Adolescent pregnancy rates remain far too high in developing countries, negatively affecting the health and future prospects of adolescent girls, according to a report released Wednesday by the United Nations Population Fund (UNFPA).
UNFPA’s State of World Population 2013 report, entitled Motherhood in Childhood: Facing the Challenge of Adolescent Pregnancy, contains new data and analysis on teen pregnancy and strategies to combat it.
According to the report, 19 percent of young women in the developing world become pregnant before age 18. That means 20,000 girls and young women under the age of 18 give birth every day, or 7.3 million in developing countries per year. Two million are girls under the age of 15, who are twice as likely to die in pregnancy than other women. They also face a much higher risk of poor health outcomes such as obstetric fistulae, tearing of the birth canal, vaginal, and rectal areas that can occur during childbirth leading to lifelong health problems and social ostracism.
Teenage childbearing also diminishes both personal and national economic prospects. If all the adolescent mothers in Kenya were able to obtain education and employment, for instance, the country’s gross income could increase by $3.4 billion a year.
“Pregnancy does not occur in a vacuum,” said Robert Blum, research adviser on the report and director of the Johns Hopkins Urban Health Institute, at a press event on the report, which emphasizes that too many pregnancy prevention strategies focus on young girls themselves, who in reality often have little control over their reproductive destiny.
Forced child marriage is rampant in the developing world, and 90 percent of adolescent mothers there are married. Negative attitudes about women and girls within families, peer groups, communities, and at the national policy level constrain women’s choices. Laws against child marriage often are not enforced, and young girls lack access to education and productive resources as well as contraception and accurate sex education.

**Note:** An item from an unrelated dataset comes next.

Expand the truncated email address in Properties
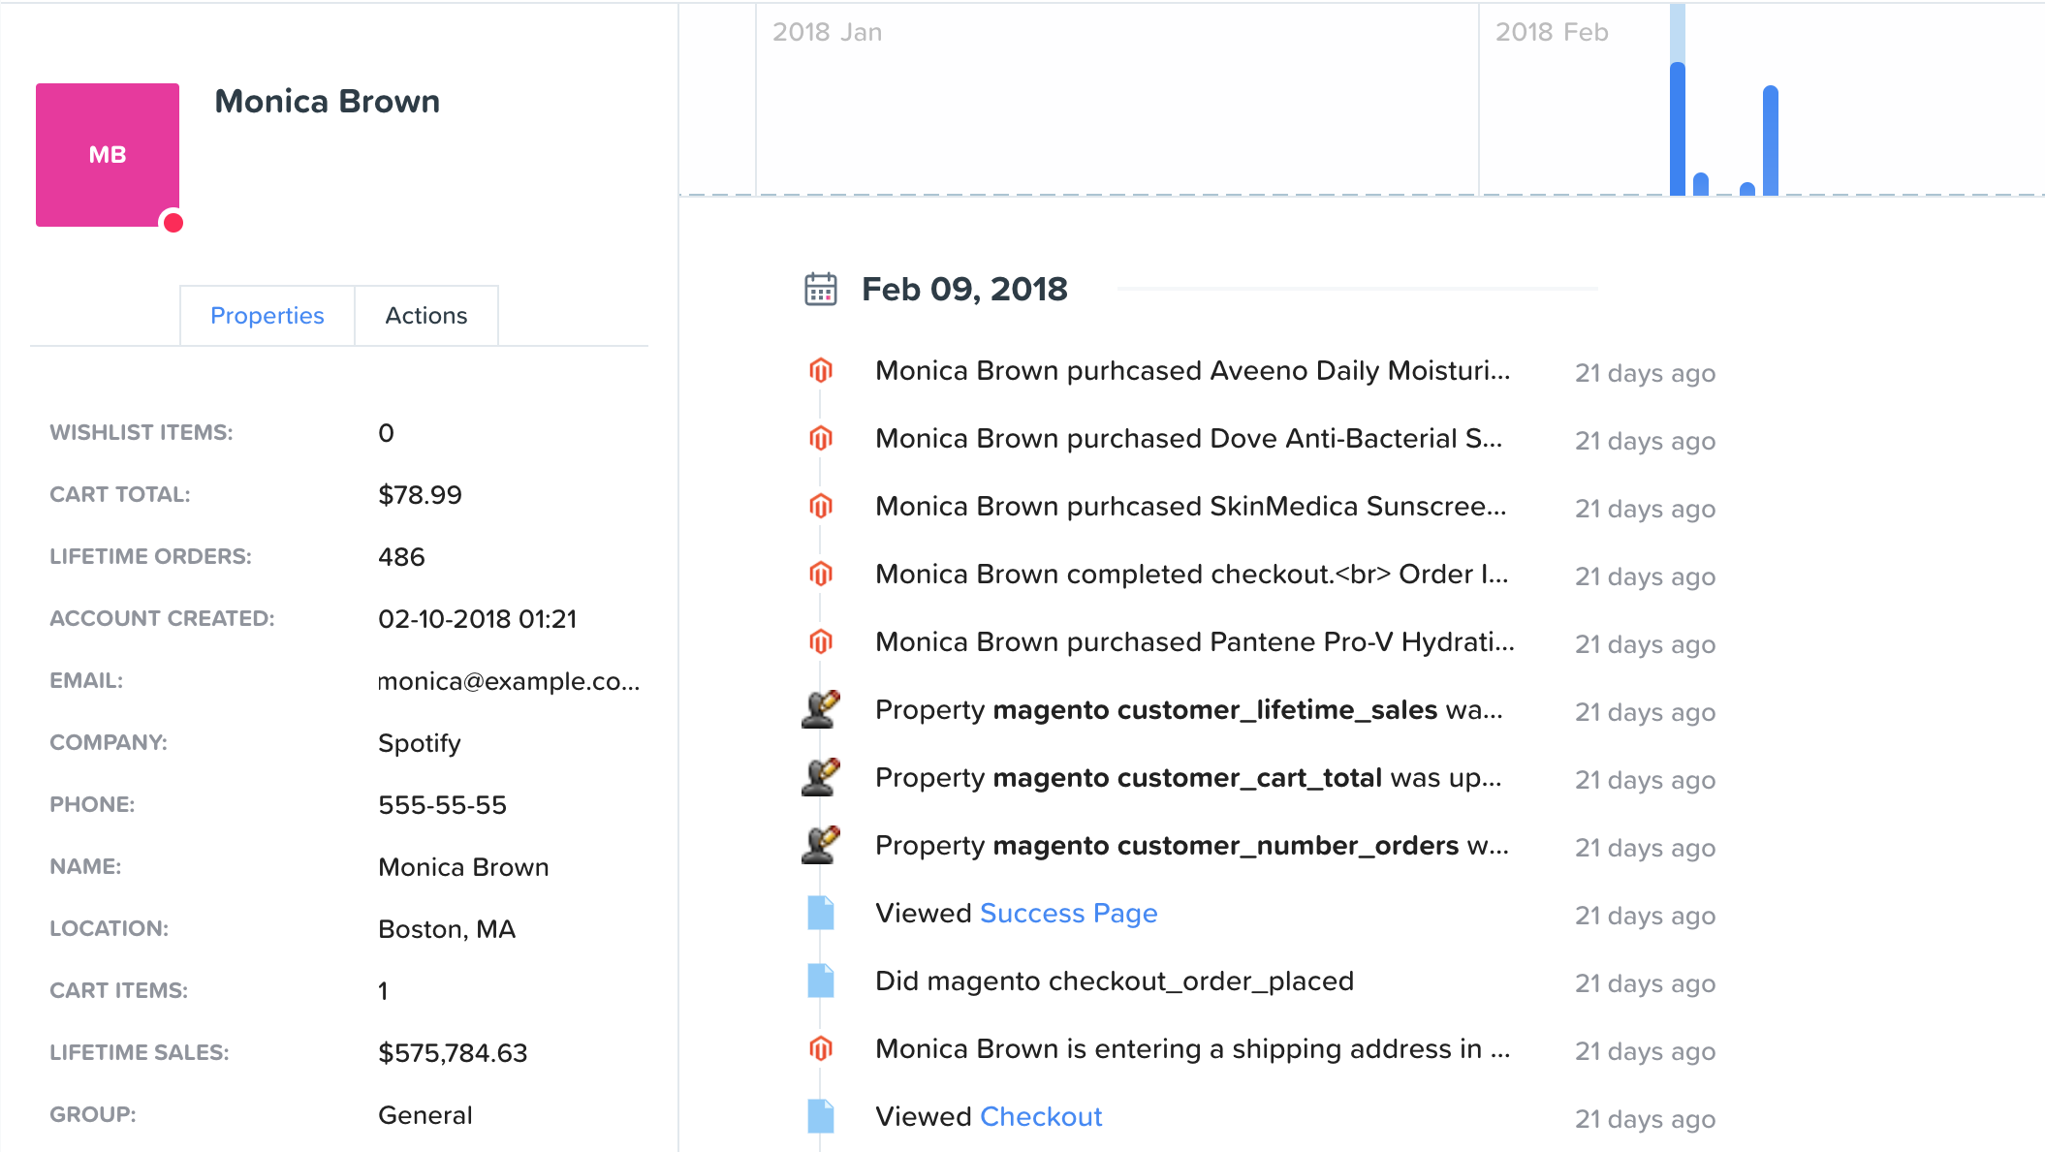 pyautogui.click(x=509, y=680)
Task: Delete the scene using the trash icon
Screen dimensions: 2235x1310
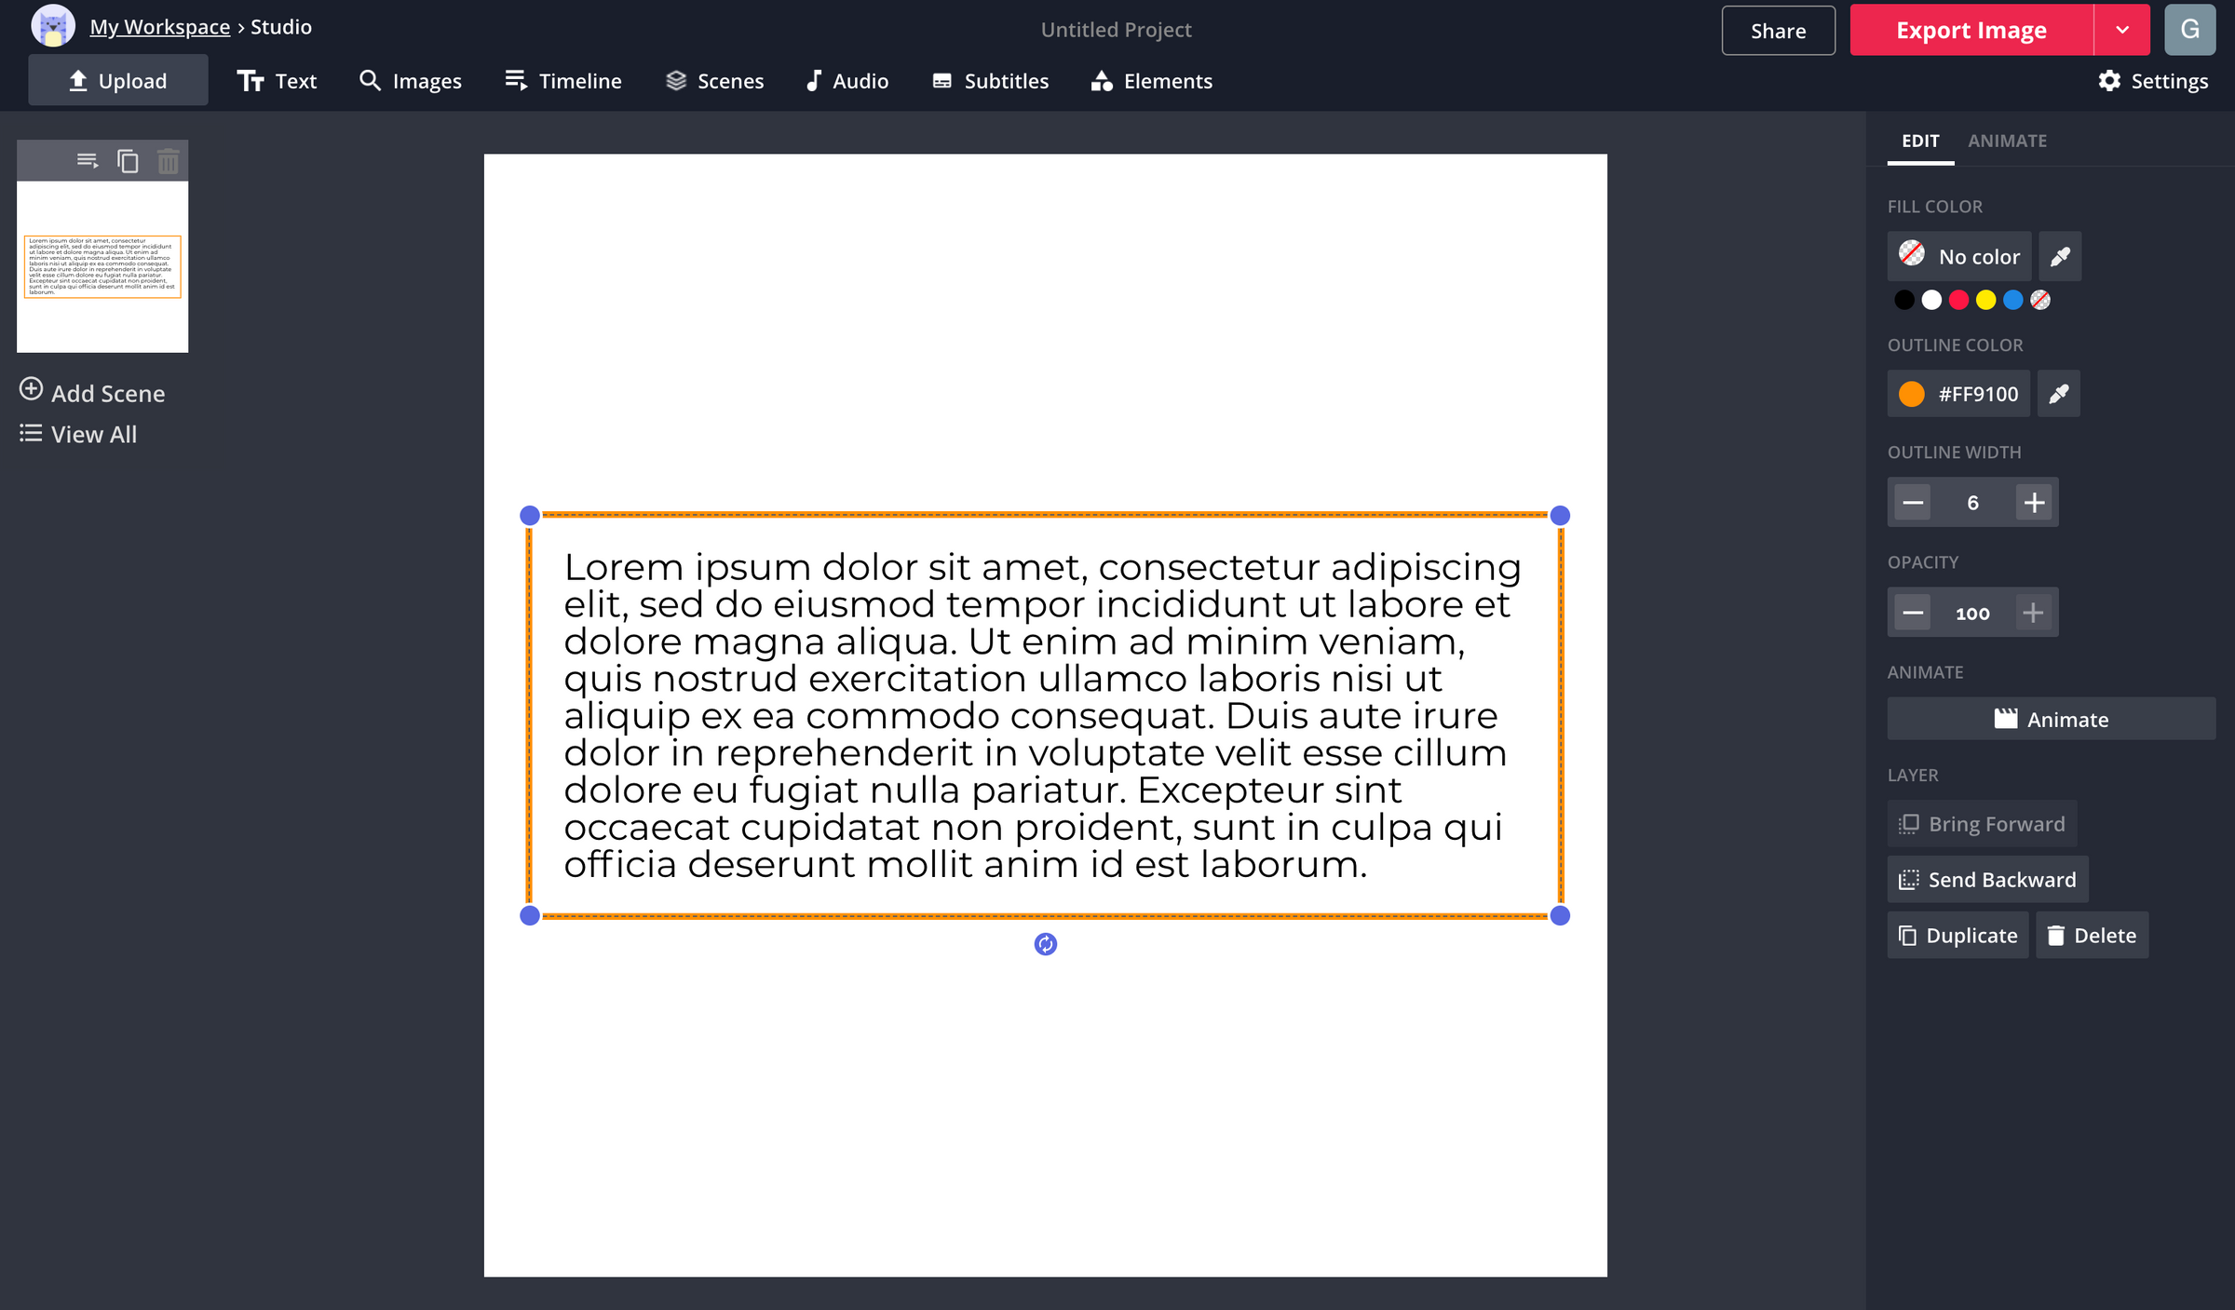Action: 168,160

Education is one of the best ways to delay pregnancy and improve young girls’ quality of life, according to the researchers. The report highlights a number of programs that have proven effective at keeping girls in school, such as direct cash transfer programs in Brazil, Bangladesh, and Mexico, which paid families for sending their daughters to school.

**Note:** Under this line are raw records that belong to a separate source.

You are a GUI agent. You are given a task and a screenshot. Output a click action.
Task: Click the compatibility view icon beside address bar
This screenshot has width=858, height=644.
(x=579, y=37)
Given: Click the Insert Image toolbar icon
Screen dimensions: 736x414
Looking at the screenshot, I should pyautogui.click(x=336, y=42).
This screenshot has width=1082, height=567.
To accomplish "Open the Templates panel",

A “constellation” of solutions is needed, Blum said, focusing on education, social support, parental engagement, and health services.
Other international development efforts, such as environmental or clean water initiatives, cannot succeed without also addressing the reproductive health needs of this population of young girls, said Dianne Stewart, UNFPA director of information and external relations.

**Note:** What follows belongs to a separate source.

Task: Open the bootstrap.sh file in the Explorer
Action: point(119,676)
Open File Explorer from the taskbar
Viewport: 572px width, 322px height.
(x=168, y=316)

The presenters also pointed out that underage pregnancy is a significant problem in the United States, and that the causes—poverty and lack of education in rural areas—are similar to those in the developing world. The United States has the worst statistics on teen pregnancy in the developed world, with almost twice as many teen births as the United Kingdom, and ten times as many as Switzerland.
In the United States as in the developing world, Blum said, “Any barrier to family planning is a violation of youth rights.”